Indications for use for IPL System with 515-980nm IPL Handpiece (SR Handpiece).
- · Benign pigmented epidermal and cutaneous lesions including warts, melasma, epithelides (freckles) and lentigines.
- · Benign cutaneous vascular lesions, including port wine stains, facial and truncal telangiectasias, rosacea, erythema of rosacea and poikiloderma of Civatte.
- · For use on skin types(I-V)
Indications for use for IPL System with 640-950nm IPL Handpiece (HR Handpiece).
- · The removal of unwanted hair to effect stable long-term or permanent hair reduction.
- · For use on Fitzpatrick skin types (I-V)
- Permanent hair reduction is defined as the long-term, stable reduction in the number of hairs regrowing when measured at 6, 9, and 12 months after the completion of a treatment regime.
The IPL System - KDT750 is a multi-wavelength non-invasive system for IPL skin treatments, treatment of vascular and pigmented lesions, and hair removal using two wavelength ranges: 530-950nm and 640-950nm. The IPL System consists of a system console, electronics and software, cooling system, and two hand pieces with different wavelength.
The provided text is a 510(k) summary for the IPL System - KDT750, a non-AI medical device (an IPL system for aesthetic applications). Therefore, the information requested about acceptance criteria and studies that prove the device meets these criteria, specifically in the context of an AI/ML device, is not applicable.
The document discusses the substantial equivalence of the IPL System - KDT750 to a predicate device (Alma Harmony XL Multi-Application Platform) based on general device performance characteristics, safety, and non-clinical tests. It explicitly states that clinical testing was not performed for this submission.
Here's why the requested information cannot be extracted from this document:
- No AI Component: The device is an "IPL System," which is a light-based medical device. There is no mention of an AI/ML component.
- No Acceptance Criteria for AI Performance: Since it's not an AI device, there are no acceptance criteria related to AI performance metrics like sensitivity, specificity, accuracy, etc.

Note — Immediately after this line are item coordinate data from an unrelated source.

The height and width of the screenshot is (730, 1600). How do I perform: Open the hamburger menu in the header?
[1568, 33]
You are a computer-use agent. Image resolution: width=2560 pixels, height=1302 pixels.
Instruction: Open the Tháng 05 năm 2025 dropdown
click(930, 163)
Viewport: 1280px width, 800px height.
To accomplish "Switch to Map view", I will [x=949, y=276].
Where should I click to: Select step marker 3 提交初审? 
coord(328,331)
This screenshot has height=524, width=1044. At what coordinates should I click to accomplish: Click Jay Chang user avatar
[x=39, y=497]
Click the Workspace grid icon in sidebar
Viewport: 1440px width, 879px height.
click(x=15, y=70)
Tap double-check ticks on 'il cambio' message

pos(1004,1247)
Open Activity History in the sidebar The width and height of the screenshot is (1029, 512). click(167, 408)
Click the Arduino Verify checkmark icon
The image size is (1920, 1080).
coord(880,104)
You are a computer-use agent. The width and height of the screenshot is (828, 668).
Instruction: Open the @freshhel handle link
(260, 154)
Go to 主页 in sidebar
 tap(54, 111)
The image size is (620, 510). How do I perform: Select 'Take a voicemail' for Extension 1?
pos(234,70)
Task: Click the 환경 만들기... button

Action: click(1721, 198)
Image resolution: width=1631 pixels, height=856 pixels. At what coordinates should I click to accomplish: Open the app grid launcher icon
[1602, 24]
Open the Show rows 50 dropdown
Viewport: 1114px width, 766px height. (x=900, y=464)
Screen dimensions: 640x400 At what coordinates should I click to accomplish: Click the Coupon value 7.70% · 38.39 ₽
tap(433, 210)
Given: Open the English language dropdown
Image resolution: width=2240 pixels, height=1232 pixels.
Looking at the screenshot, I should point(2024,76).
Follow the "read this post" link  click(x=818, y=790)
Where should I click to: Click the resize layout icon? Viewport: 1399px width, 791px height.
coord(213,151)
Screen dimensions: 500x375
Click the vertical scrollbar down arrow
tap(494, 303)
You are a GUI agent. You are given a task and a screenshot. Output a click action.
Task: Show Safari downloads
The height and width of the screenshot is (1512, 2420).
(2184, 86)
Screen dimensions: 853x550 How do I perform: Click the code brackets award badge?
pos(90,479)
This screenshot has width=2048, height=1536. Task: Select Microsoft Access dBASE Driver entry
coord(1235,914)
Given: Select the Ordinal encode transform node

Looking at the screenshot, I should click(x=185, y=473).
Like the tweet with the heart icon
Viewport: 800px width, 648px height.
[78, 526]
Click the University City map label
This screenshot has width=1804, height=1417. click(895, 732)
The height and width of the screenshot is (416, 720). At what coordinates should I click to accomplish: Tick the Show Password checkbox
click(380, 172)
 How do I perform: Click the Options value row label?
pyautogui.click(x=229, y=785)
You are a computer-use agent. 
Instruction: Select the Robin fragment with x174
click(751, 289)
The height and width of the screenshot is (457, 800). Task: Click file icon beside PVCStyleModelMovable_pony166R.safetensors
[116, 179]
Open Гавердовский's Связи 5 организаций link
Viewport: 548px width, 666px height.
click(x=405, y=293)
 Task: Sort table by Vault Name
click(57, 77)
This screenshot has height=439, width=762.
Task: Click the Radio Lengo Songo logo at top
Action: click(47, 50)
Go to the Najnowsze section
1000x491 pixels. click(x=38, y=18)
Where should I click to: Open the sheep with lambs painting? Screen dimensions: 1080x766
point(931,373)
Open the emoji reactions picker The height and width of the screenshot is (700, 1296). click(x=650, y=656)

- No Clinical Study for Performance Proof: The document clearly states: "Clinical testing was not performed for the subject device as part of the submission." This means there is no study described here to "prove the device meets the acceptance criteria" in a clinical performance sense.
- No Ground Truth Establishment: Without clinical performance testing, there's no need for ground truth establishment, expert consensus, or adjudication methods as typically required for AI/ML device validation.
- No Training/Test Sets: The concepts of training and test sets are specific to AI/ML model development and validation, which are not relevant to this device.
- No MRMC Study: A Multi-Reader Multi-Case (MRMC) study is used to assess the impact of an AI system on human reader performance, which again is irrelevant for a non-AI device.
In summary, the provided document is a regulatory submission for a traditional medical device (IPL system) demonstrating substantial equivalence based on technological characteristics and non-clinical safety testing, not an AI/ML device demonstrating performance through clinical studies with specific acceptance criteria.
If you have a document pertaining to an AI/ML medical device, I would be happy to analyze it for the requested information.